Aim of the task
Continue the article about Caster Semenya and the testosterone limits on female athletes, picking up right after its final paragraph.

Caster Semenya says she went through ‘hell’ due to testosterone limits imposed on female athletes

South Africa’s two-time Olympic champion Caster Semenya told CNN that having to take testosterone-reducing medication in order to compete internationally was “hell” and had a negative impact on her health.

In her new book, “The Race To Be Myself,’ Semenya describes the damaging impact the medication had on her body and now says she wants to use her platform to stop other women having to endure the same thing.

“I would say it was hell because each and every day you live under stress,” Semenya told CNN’s Bianna Golodryga, speaking about taking the medication.

The runner has been at the forefront of controversy. She has been supported by athletes of world renown like tennis great Martina Navratilova but British runner Lynsey Sharp tearfully said how “difficult” it was for her and others to compete against Semenya.

Sharp broke down in tears after watching Semenya storm away to victory at the Rio Olympics in 2016.

Semenya is hyperandrogenous – meaning she has naturally high levels of testosterone – and is fighting against new rules introduced in 2019 by track and field’s governing body World Athletics (WA) – and previously known as the IAAF – that regulate levels of the hormone in female athletes.

In July this year, Semenya won an appeal which she had submitted to the European Court of Human Rights (ECHR) to end the testosterone limits.

“You are not happy within; you are never happy. It makes you feel sick, nauseous. You have panic attacks. It starts creating a little bit of blood clots in your system,” Semenya says.

Data listing
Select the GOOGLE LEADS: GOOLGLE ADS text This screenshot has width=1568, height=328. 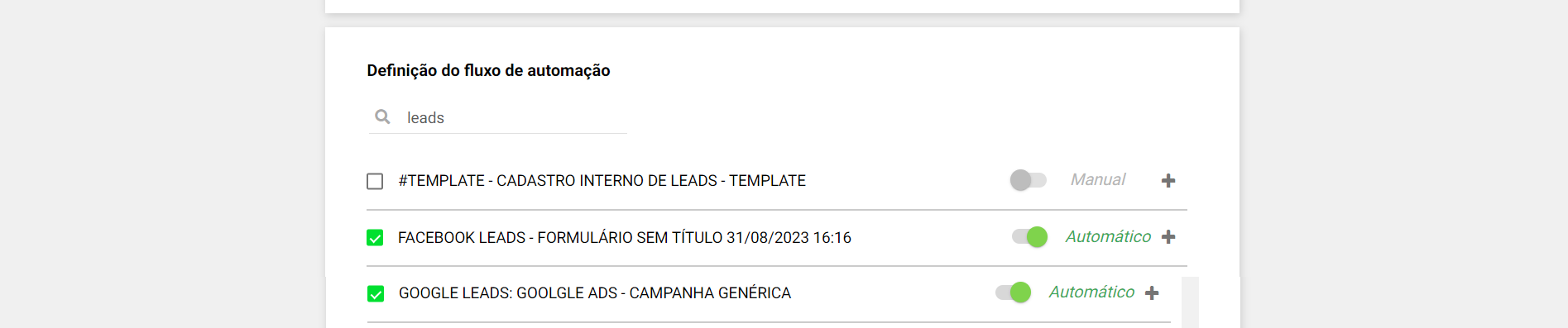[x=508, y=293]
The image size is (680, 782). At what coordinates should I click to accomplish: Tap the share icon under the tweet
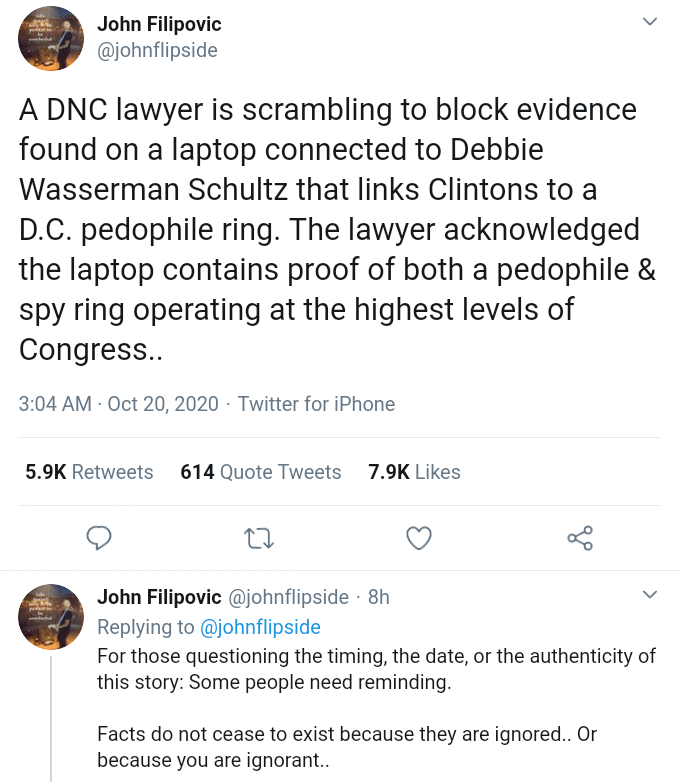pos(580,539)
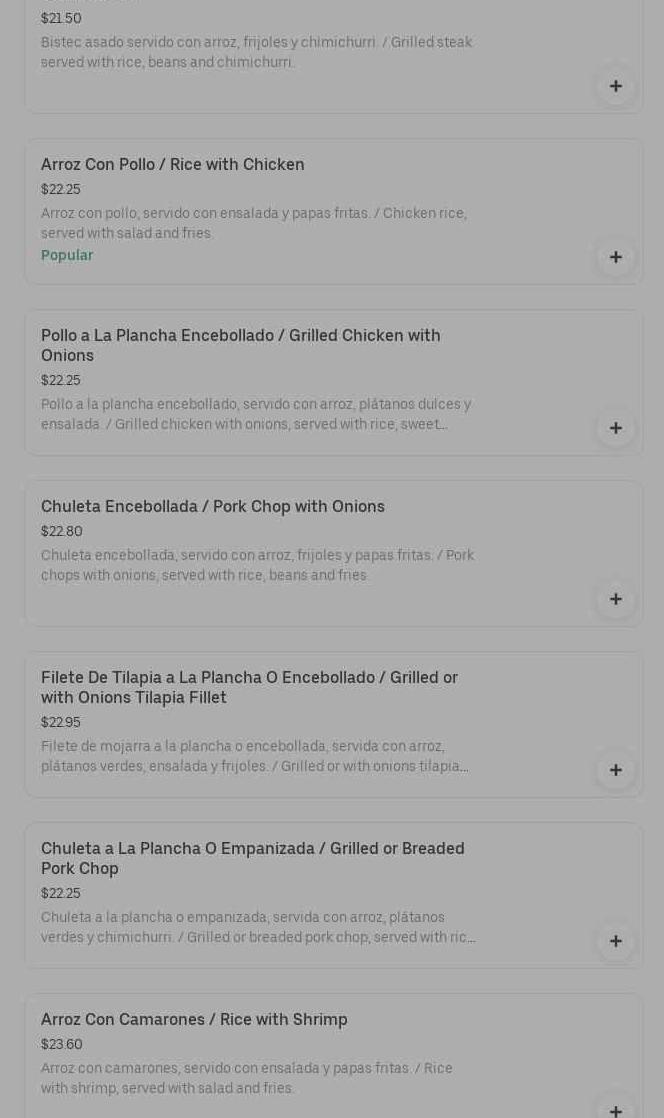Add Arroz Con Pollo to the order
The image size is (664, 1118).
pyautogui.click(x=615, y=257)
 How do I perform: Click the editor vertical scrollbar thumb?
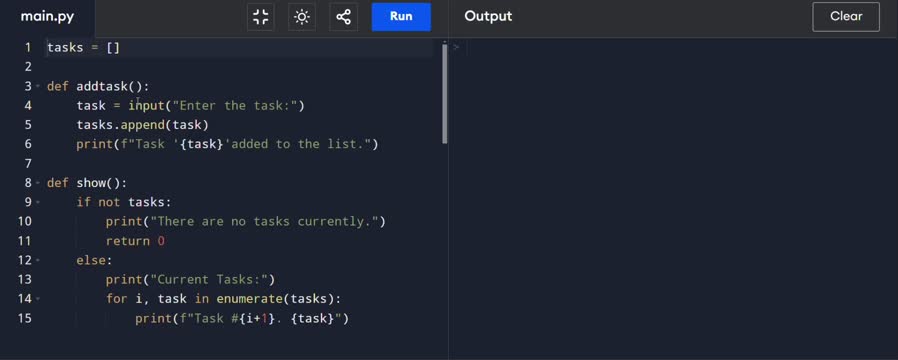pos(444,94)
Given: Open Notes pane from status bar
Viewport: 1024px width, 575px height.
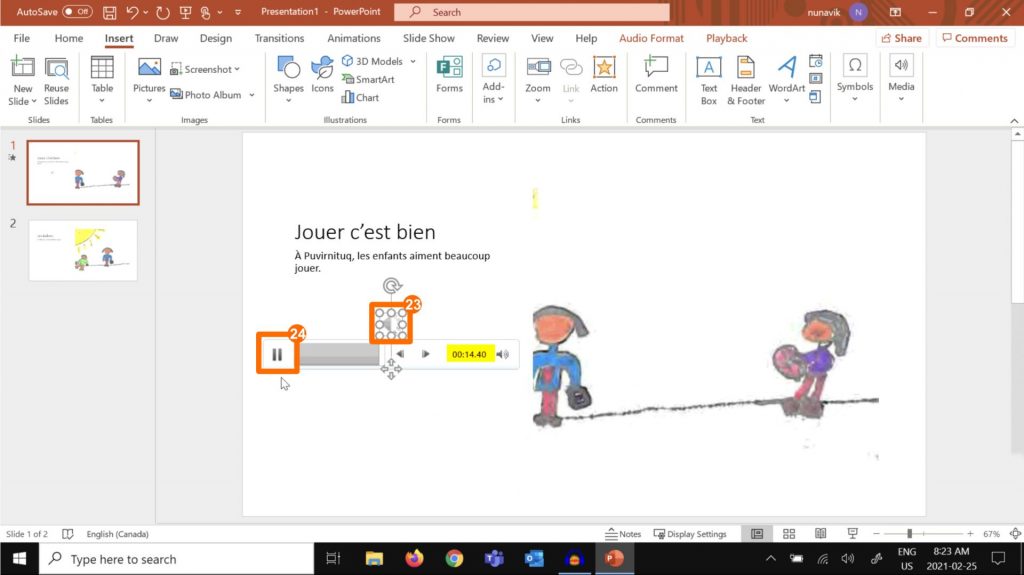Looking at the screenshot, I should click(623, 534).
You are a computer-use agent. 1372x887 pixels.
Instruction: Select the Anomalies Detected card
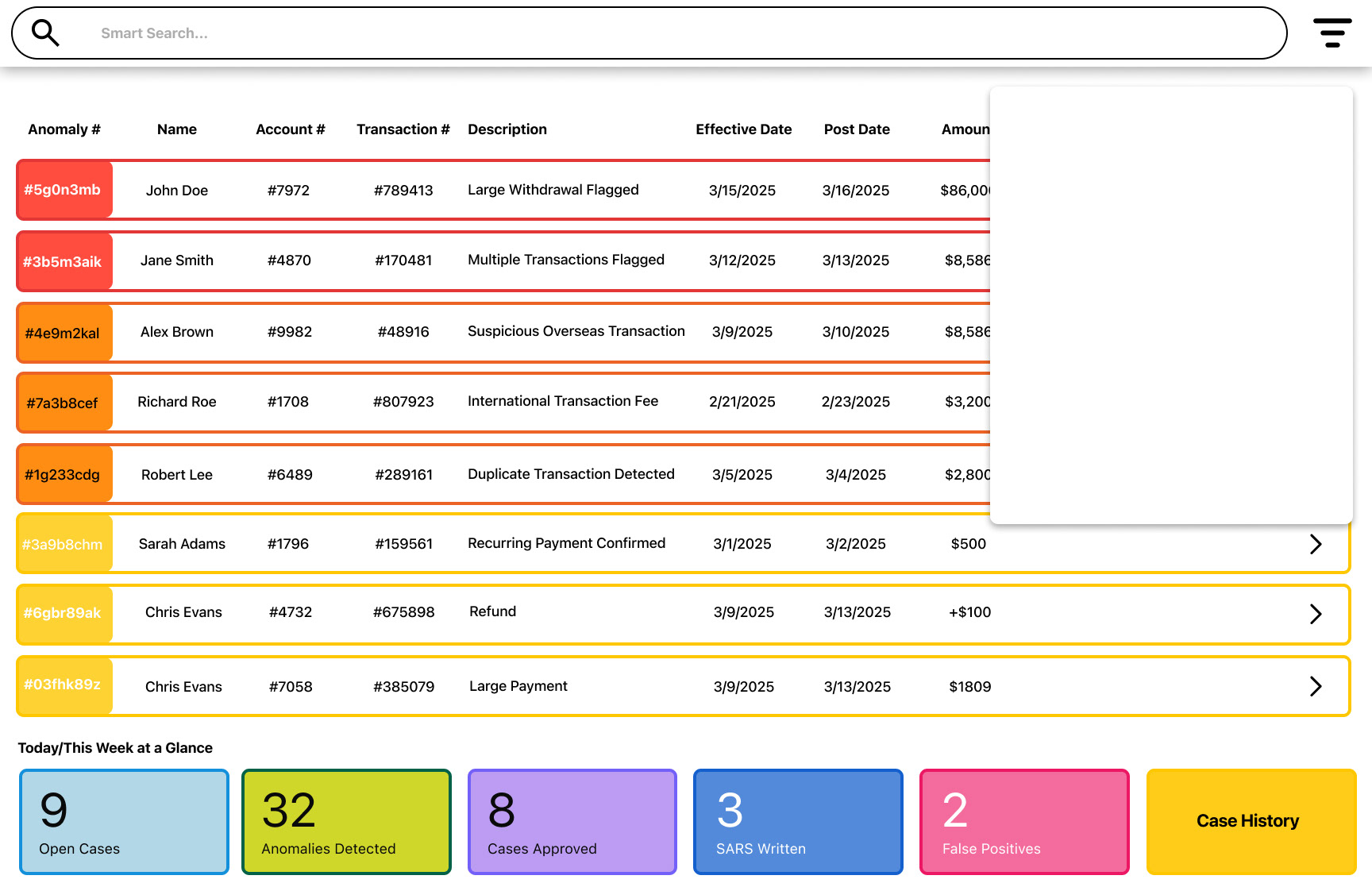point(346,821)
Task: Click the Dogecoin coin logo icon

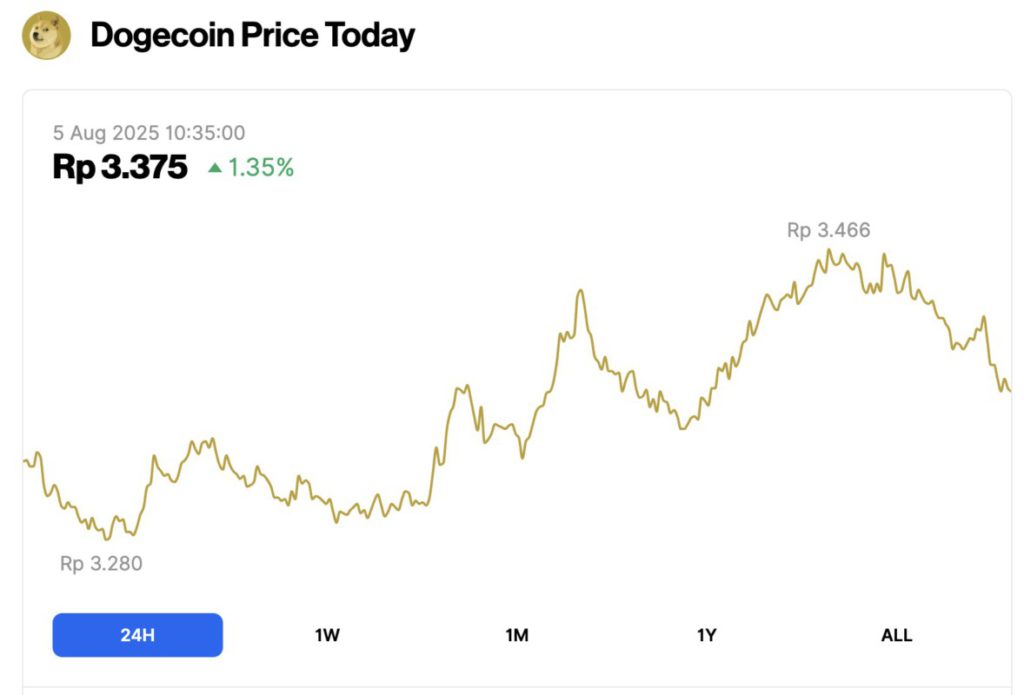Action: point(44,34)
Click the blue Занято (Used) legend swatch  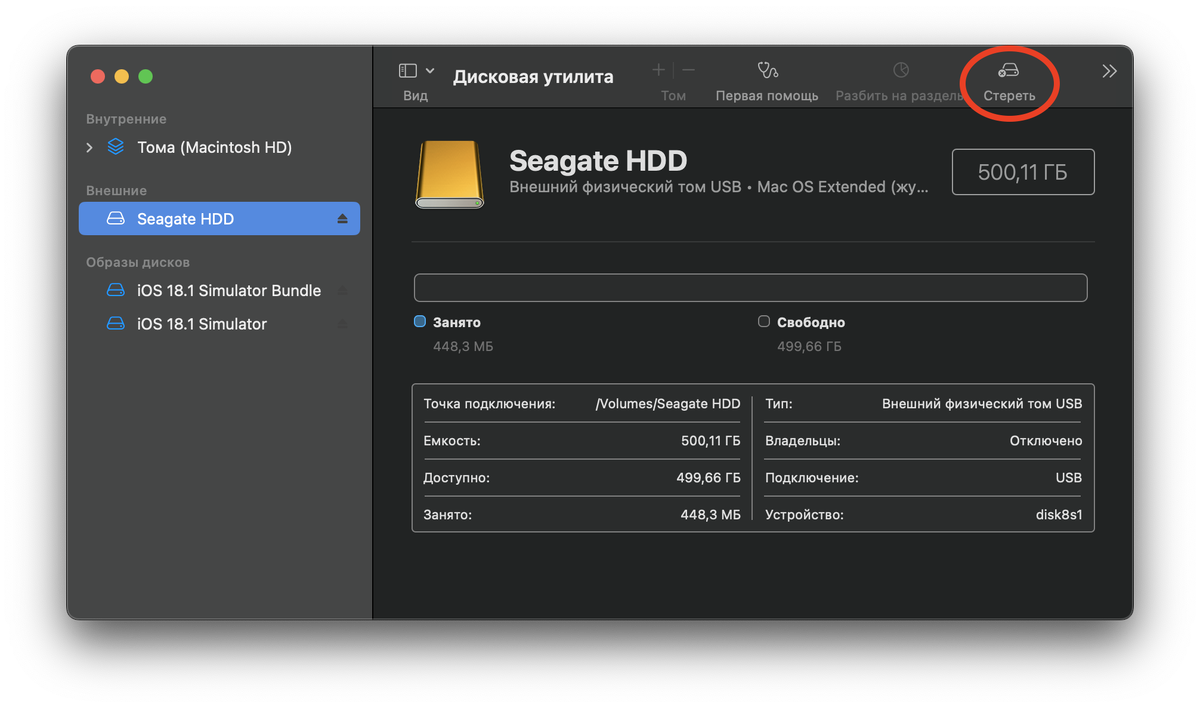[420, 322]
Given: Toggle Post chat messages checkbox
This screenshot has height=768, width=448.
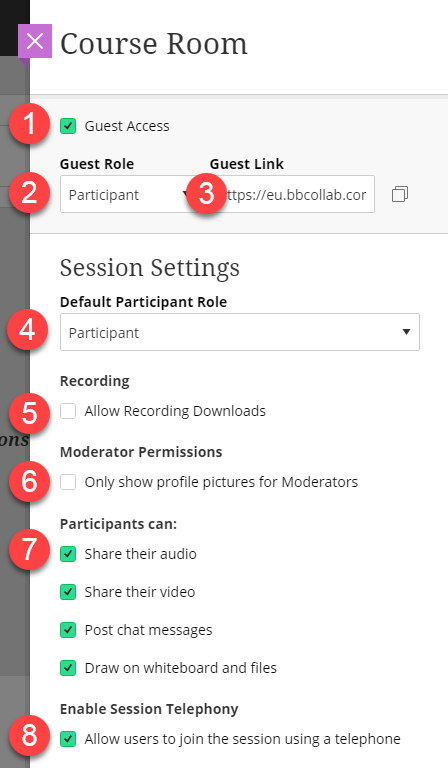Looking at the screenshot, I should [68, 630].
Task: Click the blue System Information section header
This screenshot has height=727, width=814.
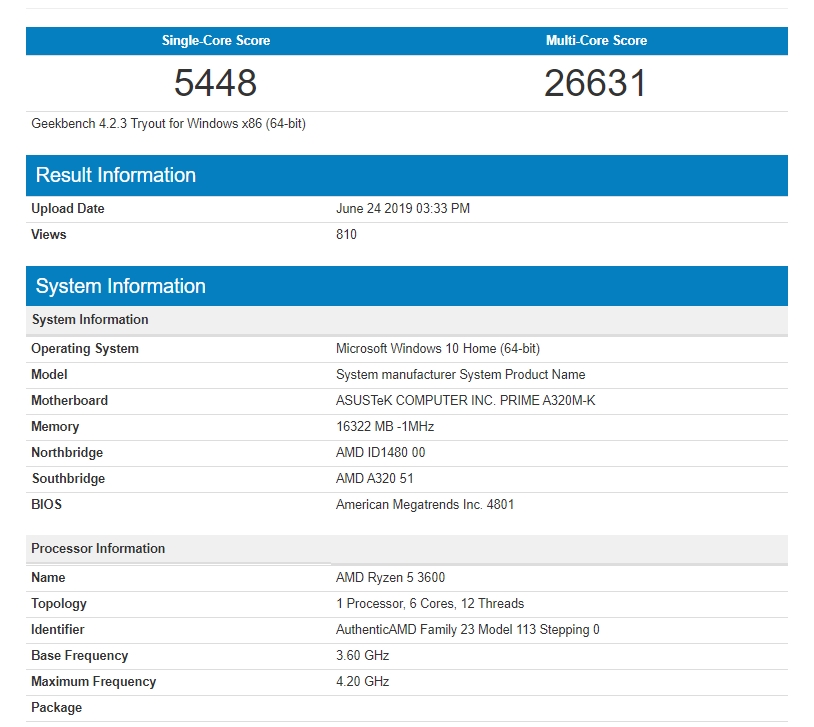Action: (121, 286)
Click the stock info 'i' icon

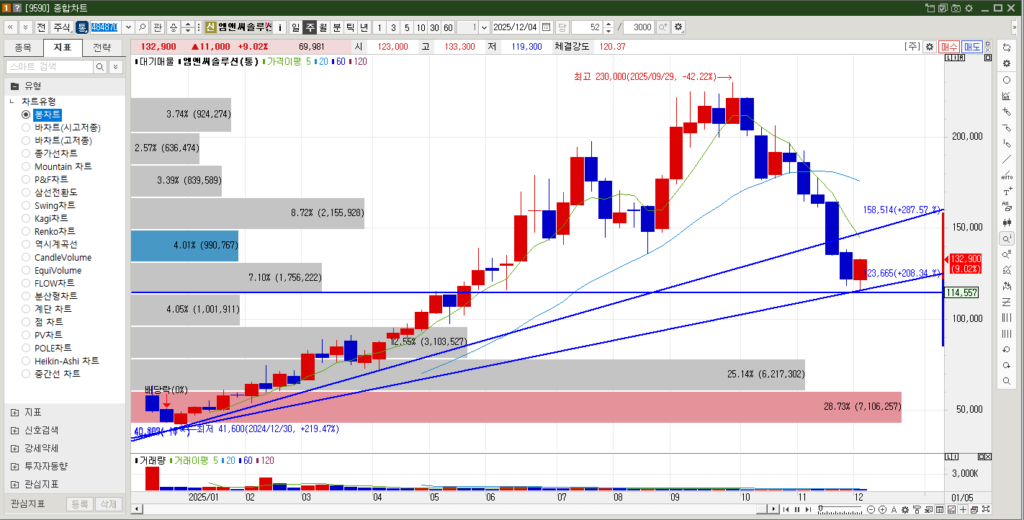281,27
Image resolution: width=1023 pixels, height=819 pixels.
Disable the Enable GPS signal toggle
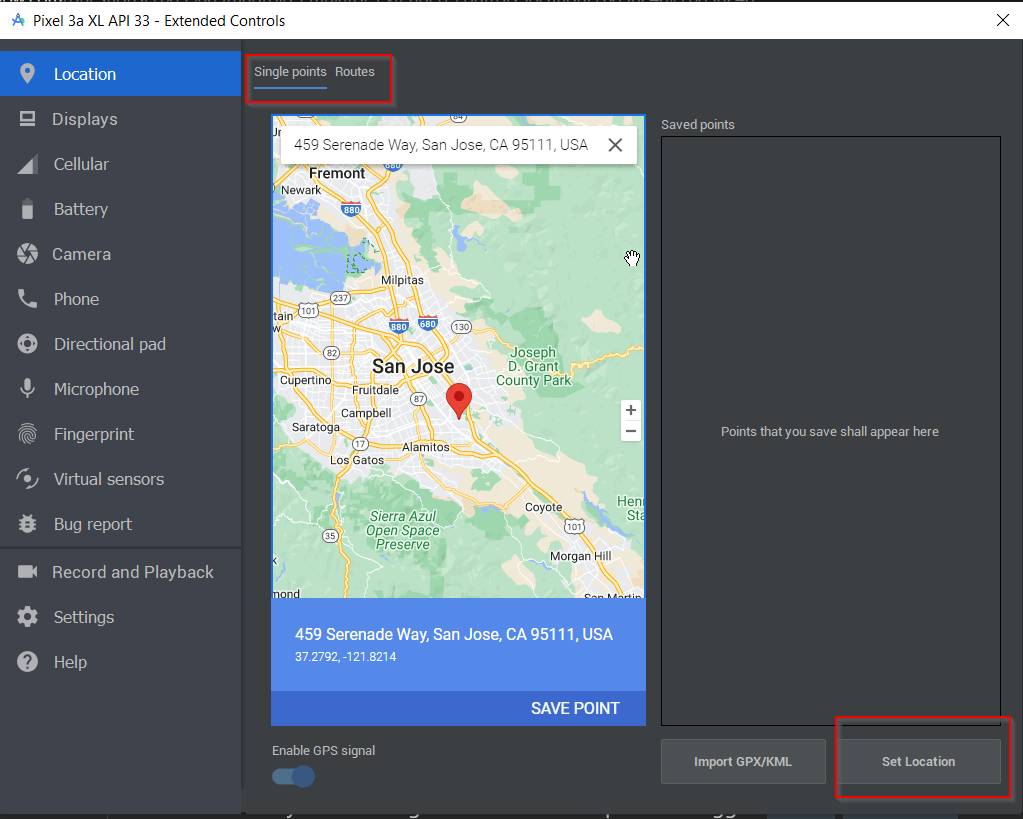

Exercise response
“Your stomach is burning. You eat a lot. You can’t sleep. You sweat a lot each and every day.

“It’s like digging a hole that you can never fill up. You know, it’s like you measure a casket and you get in and then you bury yourself. It was not easy. It was a hard time.”

In a statement to CNN, World Athletics said it stood by its rules and research.

“World Athletics has over a decade of research, directly from DSD athletes in our own sport, that show high testosterone levels do provide an unfair advantage in the female category,” World Athletics said.

“The research also shows that the frequency of DSD individuals in the elite athlete population is around 140 times higher than you will find in the general female population. This is why our guidelines on testosterone thresholds are necessary, reasonable, and proportionate to protect the integrity of the female category and have been upheld by two Courts.

“If we don’t protect the female category, then women and young girls will not choose sport.”